The second step I took was to ask ChatGPT to break the code into modules, generating idiomatic Go and using best practices when splitting the code. Again, ChatGPT generated working code, which compiled without errors or warnings. The code was split in logical modules, producing an easily understandable structure. Interestingly, a few external dependencies were added to the go.mod file, however they were not used; a quick go mod tidy cleaned up this “issue”.
My last step was to experiment with adding features to my code. I asked ChatGPT to add a parameter to allow customizing the published date of a post. This time the code did not fit the original structure. The amended PostToBsky() function was added to the wrong package, and the code was not consistent with the existing code. A quick guided fix later (thanks VSCode!) and the code compiled. Then I found the issue. When asking to generate the new feature, I didn’t specify Go version 1.22. Interesting. Another interesting difference was the use of fmt.Printf instead of log.Fatalf, which needed a manual fix as well. Not a breaking problem, but not consistent with the rest of the code generated.

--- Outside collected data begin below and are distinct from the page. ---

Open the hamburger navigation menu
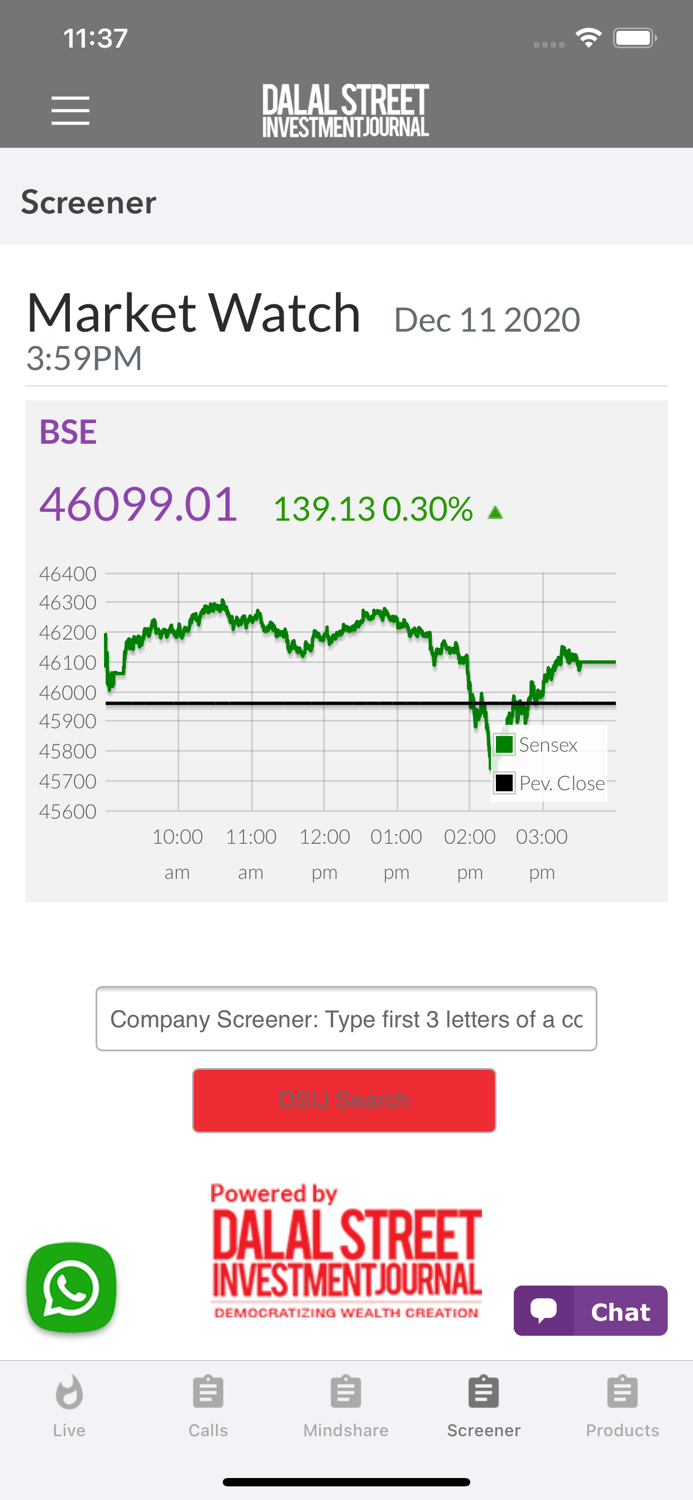 (70, 110)
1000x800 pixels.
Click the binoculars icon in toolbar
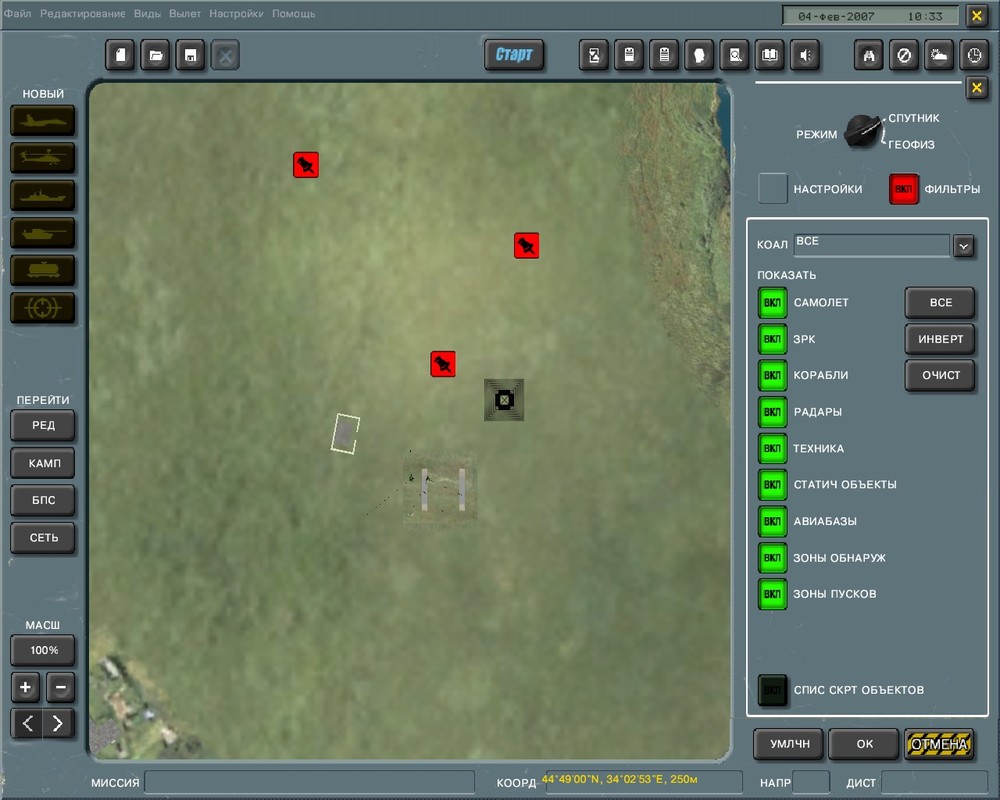tap(869, 56)
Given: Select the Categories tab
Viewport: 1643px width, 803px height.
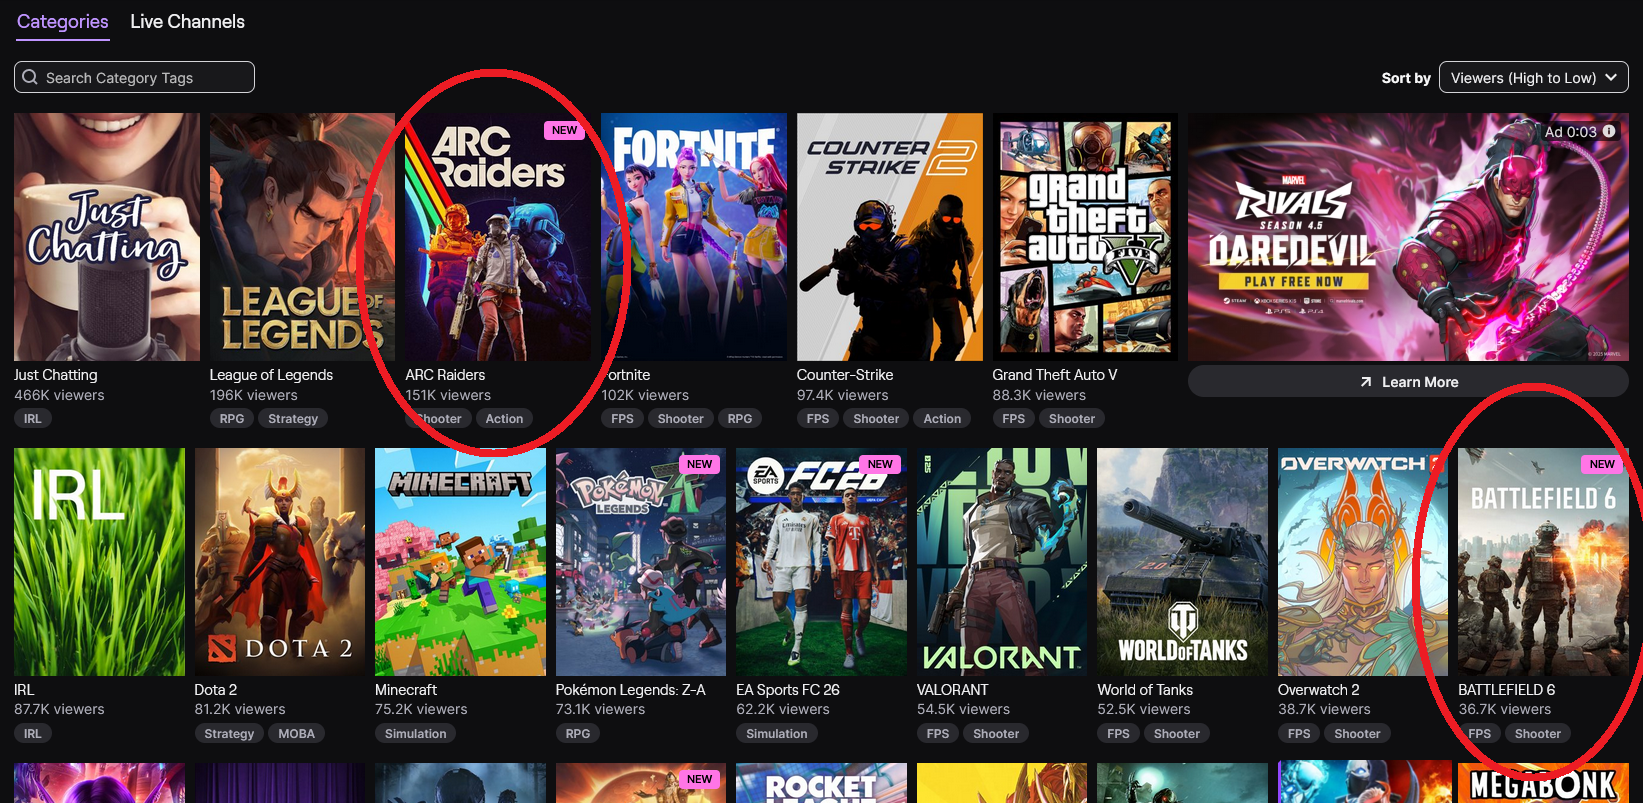Looking at the screenshot, I should pyautogui.click(x=62, y=21).
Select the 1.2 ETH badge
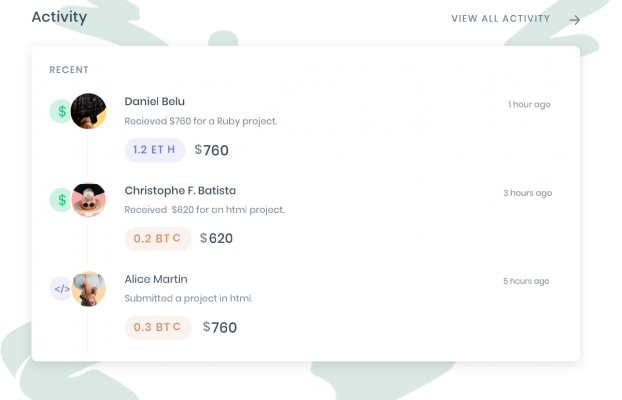 pos(155,150)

Another point to notice is that not all types were placed in their dedicated file (pkg/utils/types.go ). I did notice two struct in the file containing utility functions (pkg/utils/utils.go ). Another manual fix and all looks proper. All considered, I am very happy with the experiment. ChatGPT managed to produce not only working code, but code that looks idiomatic and manage all error returns, which often is ignored when writing Go code.

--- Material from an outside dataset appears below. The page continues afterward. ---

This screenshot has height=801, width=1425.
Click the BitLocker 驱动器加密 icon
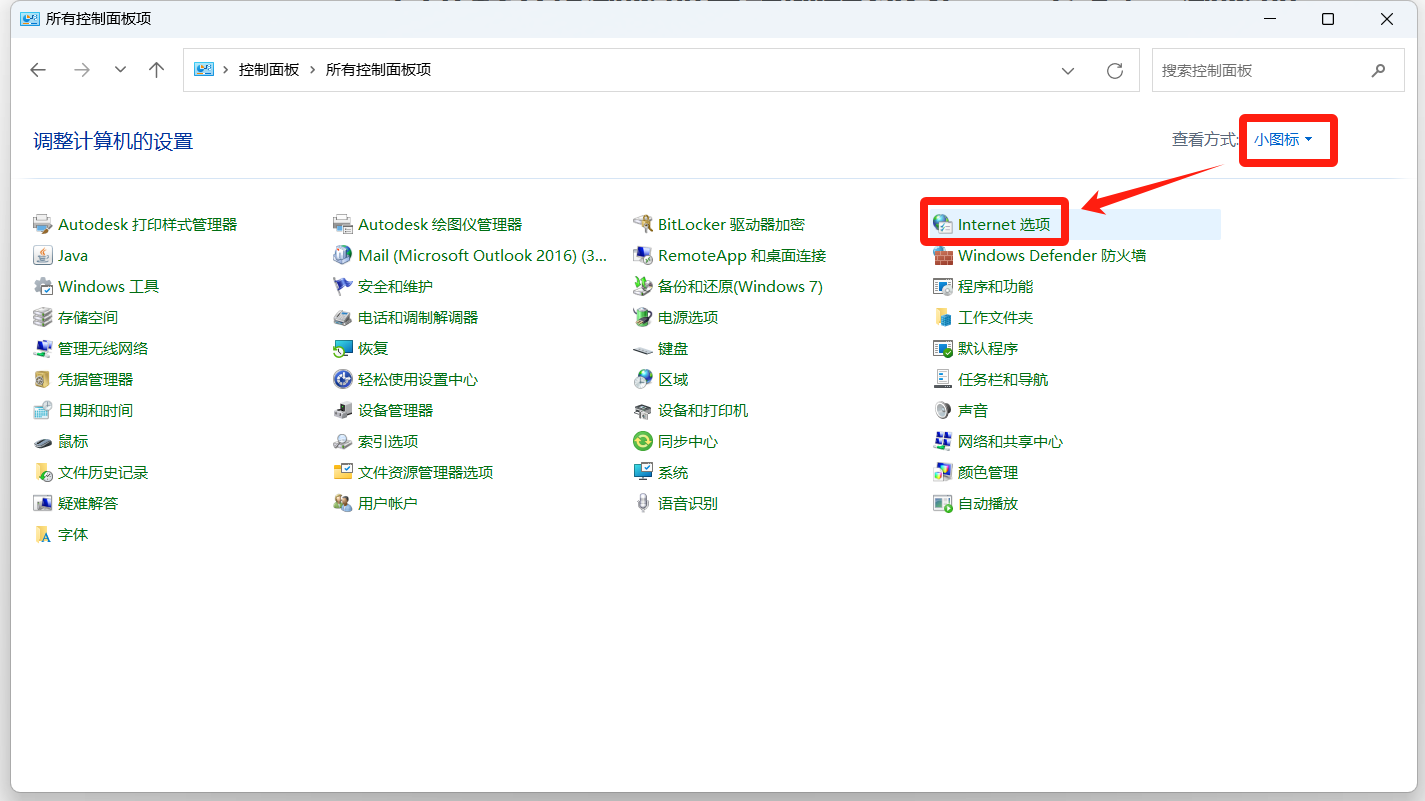click(643, 224)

To conclude, the lesson is that ChatGPT can produce great code, and can be extremely helpful when translating old code from a programming language to another. Especially Go code, with its opinionated approach, its enforced layout and limitations in personal style, is a perfect target for code generation; perhaps with a less opinionated language like C the story would have been different. Obviously, the code generated should not be taken at face value; an expert look is needed, and some manual adjustments are still necessary both to organize and make all functions aligned in some details. In more complex cases, more in-depth code reading is a must. However, the use of AI can tremendously speed up translating and refactoring old code, either to take advantage of a new programming language or in the case of lacking expertise to manage old code (hello COBOL and Visual Basic code bases!). In any case, black-box testing is a necessary step to take before releasing in production such converted code. But the boost in productivity cannot be ignored. I have a few years of experience writing Go code, but very little knowledge of Python (I can “glue” together some APIs if needed, but nothing longer than a few tens or lower hundreds lines of code). Manually translating longer code bases, or rewriting from scratch a more complex solution, would be more time consuming. Using AI to assist can allow massive time savings that can be reinvested in improving the translated code and use our expertise in with a known language and environment.